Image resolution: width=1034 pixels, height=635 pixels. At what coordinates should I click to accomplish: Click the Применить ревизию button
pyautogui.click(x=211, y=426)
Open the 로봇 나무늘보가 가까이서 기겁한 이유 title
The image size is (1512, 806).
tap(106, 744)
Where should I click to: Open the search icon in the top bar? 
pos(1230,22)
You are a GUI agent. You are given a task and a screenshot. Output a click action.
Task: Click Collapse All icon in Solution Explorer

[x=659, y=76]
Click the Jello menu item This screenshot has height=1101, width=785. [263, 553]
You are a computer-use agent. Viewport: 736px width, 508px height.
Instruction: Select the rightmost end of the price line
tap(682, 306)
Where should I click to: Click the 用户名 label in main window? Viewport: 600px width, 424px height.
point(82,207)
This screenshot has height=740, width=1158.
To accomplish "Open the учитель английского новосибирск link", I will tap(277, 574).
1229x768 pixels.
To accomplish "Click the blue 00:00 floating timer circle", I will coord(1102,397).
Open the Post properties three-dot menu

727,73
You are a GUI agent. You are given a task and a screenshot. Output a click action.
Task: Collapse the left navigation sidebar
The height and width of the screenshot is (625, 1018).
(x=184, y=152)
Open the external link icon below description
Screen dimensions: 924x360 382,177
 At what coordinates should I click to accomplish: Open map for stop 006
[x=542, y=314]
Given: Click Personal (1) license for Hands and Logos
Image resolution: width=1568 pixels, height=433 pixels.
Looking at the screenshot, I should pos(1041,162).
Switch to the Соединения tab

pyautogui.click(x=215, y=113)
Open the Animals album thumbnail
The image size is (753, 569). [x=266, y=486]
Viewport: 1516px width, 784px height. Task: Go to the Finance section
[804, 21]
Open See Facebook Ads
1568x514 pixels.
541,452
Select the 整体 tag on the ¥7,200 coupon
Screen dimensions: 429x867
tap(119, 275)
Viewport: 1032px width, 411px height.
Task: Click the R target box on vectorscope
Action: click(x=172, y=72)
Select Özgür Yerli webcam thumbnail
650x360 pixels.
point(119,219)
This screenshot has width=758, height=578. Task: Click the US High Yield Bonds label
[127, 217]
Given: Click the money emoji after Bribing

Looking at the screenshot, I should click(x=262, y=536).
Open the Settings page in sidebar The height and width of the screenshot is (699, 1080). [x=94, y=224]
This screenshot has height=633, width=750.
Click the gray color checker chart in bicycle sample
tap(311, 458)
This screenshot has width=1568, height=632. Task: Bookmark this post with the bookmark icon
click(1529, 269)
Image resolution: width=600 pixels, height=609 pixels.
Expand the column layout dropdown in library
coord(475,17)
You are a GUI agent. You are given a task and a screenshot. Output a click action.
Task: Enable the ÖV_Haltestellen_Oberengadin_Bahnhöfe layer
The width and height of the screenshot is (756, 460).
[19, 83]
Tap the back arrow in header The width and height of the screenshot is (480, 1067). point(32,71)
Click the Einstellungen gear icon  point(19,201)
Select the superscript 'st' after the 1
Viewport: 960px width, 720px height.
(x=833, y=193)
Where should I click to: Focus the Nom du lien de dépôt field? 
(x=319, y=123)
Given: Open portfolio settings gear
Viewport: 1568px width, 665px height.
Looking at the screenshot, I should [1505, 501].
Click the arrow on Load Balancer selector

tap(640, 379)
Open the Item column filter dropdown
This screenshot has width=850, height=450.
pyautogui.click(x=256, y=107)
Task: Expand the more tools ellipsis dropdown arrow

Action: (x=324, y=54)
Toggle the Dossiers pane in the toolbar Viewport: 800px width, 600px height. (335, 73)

__________________________________________________

**Task goal:** Please retype the data above exactly, including every line.

**Answer space:**
Image resolution: width=1034 pixels, height=635 pixels. At what coordinates should I click to accomplish: Click the Применить ревизию button
pyautogui.click(x=211, y=426)
Open the 로봇 나무늘보가 가까이서 기겁한 이유 title
The image size is (1512, 806).
tap(106, 744)
Where should I click to: Open the search icon in the top bar? 
pos(1230,22)
You are a GUI agent. You are given a task and a screenshot. Output a click action.
Task: Click Collapse All icon in Solution Explorer

[x=659, y=76]
Click the Jello menu item This screenshot has height=1101, width=785. [263, 553]
You are a computer-use agent. Viewport: 736px width, 508px height.
Instruction: Select the rightmost end of the price line
tap(682, 306)
Where should I click to: Click the 用户名 label in main window? Viewport: 600px width, 424px height.
point(82,207)
This screenshot has height=740, width=1158.
To accomplish "Open the учитель английского новосибирск link", I will tap(277, 574).
1229x768 pixels.
To accomplish "Click the blue 00:00 floating timer circle", I will coord(1102,397).
Open the Post properties three-dot menu

727,73
You are a GUI agent. You are given a task and a screenshot. Output a click action.
Task: Collapse the left navigation sidebar
The height and width of the screenshot is (625, 1018).
(x=184, y=152)
Open the external link icon below description
Screen dimensions: 924x360 382,177
 At what coordinates should I click to accomplish: Open map for stop 006
[x=542, y=314]
Given: Click Personal (1) license for Hands and Logos
Image resolution: width=1568 pixels, height=433 pixels.
Looking at the screenshot, I should pos(1041,162).
Switch to the Соединения tab

pyautogui.click(x=215, y=113)
Open the Animals album thumbnail
The image size is (753, 569). [x=266, y=486]
Viewport: 1516px width, 784px height. Task: Go to the Finance section
[804, 21]
Open See Facebook Ads
1568x514 pixels.
541,452
Select the 整体 tag on the ¥7,200 coupon
Screen dimensions: 429x867
tap(119, 275)
Viewport: 1032px width, 411px height.
Task: Click the R target box on vectorscope
Action: click(x=172, y=72)
Select Özgür Yerli webcam thumbnail
650x360 pixels.
point(119,219)
This screenshot has width=758, height=578. Task: Click the US High Yield Bonds label
[127, 217]
Given: Click the money emoji after Bribing

Looking at the screenshot, I should click(x=262, y=536).
Open the Settings page in sidebar The height and width of the screenshot is (699, 1080). [x=94, y=224]
This screenshot has height=633, width=750.
Click the gray color checker chart in bicycle sample
tap(311, 458)
This screenshot has width=1568, height=632. Task: Bookmark this post with the bookmark icon
click(1529, 269)
Image resolution: width=600 pixels, height=609 pixels.
Expand the column layout dropdown in library
coord(475,17)
You are a GUI agent. You are given a task and a screenshot. Output a click action.
Task: Enable the ÖV_Haltestellen_Oberengadin_Bahnhöfe layer
The width and height of the screenshot is (756, 460).
[19, 83]
Tap the back arrow in header The width and height of the screenshot is (480, 1067). point(32,71)
Click the Einstellungen gear icon  point(19,201)
Select the superscript 'st' after the 1
Viewport: 960px width, 720px height.
(x=833, y=193)
Where should I click to: Focus the Nom du lien de dépôt field? 
(x=319, y=123)
Given: Open portfolio settings gear
Viewport: 1568px width, 665px height.
Looking at the screenshot, I should [1505, 501].
Click the arrow on Load Balancer selector

tap(640, 379)
Open the Item column filter dropdown
This screenshot has width=850, height=450.
pyautogui.click(x=256, y=107)
Task: Expand the more tools ellipsis dropdown arrow

Action: (x=324, y=54)
Toggle the Dossiers pane in the toolbar Viewport: 800px width, 600px height. (335, 73)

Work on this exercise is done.